Abstract
Enhancer of Rudimentary Homolog (ERH) is an evolutionarily conserved protein originally characterized in fission yeast1 and recently shown to maintain H3K9me3 in human fibroblasts2. Here, we find that ERH depletion in fibroblasts reverts the H3K9me3 landscape to an embryonic stem cell (ESC) state and enables activation of naïve and pluripotency genes and transposable elements during induced pluripotent stem cell (iPSC) reprogramming. We find that ERH similarly represses totipotent and alternative lineage programs during mouse preimplantation development and is required for proper segregation of the inner cell mass and trophectoderm cell lineages. During human ESC differentiation into germ layer lineages, ERH silences naïve and pluripotency genes, transposable elements, and alternative lineage somatic genes. As in fission yeast, we find that mammalian ERH interacts with RNA-binding proteins to engage and repress its chromatin targets. Our findings reveal a fundamental role for ERH in cell fate specification via the initiation and maintenance of early developmental gene repression.
Competing Interest Statement
The authors have declared no competing interest.
Footnotes
↵6 Lead contact
This version of the manuscript has been restructured to better describe and contextualize key findings. Additionally, this revision includes new results investigating the mechanism of ERH chromatin recruitment and cell type specific interactions with RNA binding proteins.

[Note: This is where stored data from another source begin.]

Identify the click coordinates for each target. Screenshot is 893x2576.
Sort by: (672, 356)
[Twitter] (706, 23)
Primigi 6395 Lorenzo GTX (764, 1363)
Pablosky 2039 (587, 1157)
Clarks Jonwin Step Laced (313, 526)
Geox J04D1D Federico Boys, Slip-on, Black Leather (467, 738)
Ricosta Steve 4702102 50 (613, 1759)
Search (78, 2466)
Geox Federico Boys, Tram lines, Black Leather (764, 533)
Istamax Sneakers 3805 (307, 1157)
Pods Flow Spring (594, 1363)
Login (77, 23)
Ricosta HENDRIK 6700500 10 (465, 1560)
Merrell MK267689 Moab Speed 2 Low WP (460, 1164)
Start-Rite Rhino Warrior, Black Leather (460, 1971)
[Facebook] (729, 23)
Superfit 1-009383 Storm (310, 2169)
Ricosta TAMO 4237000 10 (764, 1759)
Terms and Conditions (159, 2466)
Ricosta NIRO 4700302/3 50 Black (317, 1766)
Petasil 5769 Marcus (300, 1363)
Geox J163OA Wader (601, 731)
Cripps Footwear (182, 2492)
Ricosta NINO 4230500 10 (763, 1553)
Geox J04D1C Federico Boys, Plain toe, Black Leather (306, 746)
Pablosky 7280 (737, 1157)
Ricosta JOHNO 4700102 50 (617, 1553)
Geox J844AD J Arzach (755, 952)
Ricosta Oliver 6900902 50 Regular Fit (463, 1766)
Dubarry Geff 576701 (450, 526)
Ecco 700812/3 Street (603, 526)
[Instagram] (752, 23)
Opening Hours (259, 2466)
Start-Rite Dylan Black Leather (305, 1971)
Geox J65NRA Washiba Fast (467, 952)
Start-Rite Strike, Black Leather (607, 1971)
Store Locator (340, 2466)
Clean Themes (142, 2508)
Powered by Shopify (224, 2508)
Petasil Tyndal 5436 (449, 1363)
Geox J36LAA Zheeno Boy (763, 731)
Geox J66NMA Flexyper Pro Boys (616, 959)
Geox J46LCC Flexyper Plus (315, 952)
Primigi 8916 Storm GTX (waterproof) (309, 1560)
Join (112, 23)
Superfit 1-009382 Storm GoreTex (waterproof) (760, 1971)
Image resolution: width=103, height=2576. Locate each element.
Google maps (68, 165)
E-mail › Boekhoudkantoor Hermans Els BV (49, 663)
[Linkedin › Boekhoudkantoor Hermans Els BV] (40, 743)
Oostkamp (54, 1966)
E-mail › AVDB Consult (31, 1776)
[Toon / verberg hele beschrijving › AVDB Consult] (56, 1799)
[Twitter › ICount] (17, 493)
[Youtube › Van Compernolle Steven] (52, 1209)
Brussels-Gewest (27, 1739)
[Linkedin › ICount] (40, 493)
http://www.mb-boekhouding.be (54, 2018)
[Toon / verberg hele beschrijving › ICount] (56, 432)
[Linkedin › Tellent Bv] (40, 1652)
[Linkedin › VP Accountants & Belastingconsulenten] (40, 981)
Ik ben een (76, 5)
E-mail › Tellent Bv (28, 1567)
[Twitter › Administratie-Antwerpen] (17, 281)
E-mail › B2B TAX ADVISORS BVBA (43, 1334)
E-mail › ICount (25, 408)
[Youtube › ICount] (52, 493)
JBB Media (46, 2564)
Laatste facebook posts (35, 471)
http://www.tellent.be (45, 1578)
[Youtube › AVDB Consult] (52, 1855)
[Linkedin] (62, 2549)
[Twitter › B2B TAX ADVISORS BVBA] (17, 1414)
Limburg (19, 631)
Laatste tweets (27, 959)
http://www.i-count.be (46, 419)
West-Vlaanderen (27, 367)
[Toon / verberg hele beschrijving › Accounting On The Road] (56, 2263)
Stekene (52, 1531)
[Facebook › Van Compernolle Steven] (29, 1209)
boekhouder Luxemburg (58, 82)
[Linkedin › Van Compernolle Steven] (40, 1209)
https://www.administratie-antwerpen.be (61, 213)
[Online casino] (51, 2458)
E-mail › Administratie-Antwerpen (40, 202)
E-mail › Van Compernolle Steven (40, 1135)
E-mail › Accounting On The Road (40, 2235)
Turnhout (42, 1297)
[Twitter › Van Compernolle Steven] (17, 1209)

https://www.ncbi.nlm.nih.gov/geo/query/acc.cgi?acc=GSE268961
https://www.ncbi.nlm.nih.gov/geo/query/acc.cgi?acc=GSE268901
Data availability
RNA-seq and CUT&RUN datasets collected in this study have been deposited in the GEO of NCBI and are publicly available as of the date of publication. Accession numbers are listed in the Methods. GEO reviewer tokens for accessing the data while it remains in private status are for RNA-seq GSE268901 (wbsvkukqhzobpan), and for CUT&RUN GSE268961 (qngpsiywdvyfjyj).